▶ **TO DO**: Say how many lines below have "will" in them, giving the number alone.

▶ **EXERCISE INPUTS**:
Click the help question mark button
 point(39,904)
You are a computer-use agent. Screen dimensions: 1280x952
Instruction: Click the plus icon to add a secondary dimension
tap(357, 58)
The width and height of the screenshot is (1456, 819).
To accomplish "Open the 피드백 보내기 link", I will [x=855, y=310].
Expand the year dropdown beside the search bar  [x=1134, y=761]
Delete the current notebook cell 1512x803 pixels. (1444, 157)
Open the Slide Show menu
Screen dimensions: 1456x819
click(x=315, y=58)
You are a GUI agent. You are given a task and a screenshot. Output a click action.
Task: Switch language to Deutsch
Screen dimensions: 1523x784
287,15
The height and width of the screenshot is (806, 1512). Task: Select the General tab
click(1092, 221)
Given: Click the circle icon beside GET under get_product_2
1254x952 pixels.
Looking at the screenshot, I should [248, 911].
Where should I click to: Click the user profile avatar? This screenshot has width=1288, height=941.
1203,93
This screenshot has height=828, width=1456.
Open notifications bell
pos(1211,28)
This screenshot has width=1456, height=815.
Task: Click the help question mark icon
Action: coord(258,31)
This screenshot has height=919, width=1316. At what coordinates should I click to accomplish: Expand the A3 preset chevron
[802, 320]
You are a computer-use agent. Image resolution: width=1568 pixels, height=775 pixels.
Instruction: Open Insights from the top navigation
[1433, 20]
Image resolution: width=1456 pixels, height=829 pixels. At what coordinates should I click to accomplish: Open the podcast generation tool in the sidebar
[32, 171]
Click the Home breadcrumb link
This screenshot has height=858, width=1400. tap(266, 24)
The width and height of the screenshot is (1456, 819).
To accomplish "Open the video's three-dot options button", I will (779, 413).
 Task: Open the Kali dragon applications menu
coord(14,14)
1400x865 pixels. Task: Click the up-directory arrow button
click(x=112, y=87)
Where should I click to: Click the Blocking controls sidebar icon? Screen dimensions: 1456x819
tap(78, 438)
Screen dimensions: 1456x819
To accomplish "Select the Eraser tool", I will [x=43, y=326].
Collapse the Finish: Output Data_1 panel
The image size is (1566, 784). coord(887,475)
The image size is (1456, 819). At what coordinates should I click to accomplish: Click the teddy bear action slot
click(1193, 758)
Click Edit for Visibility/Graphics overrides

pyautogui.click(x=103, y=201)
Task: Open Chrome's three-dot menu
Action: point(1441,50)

▶ **SOLVED PROBLEM**: 3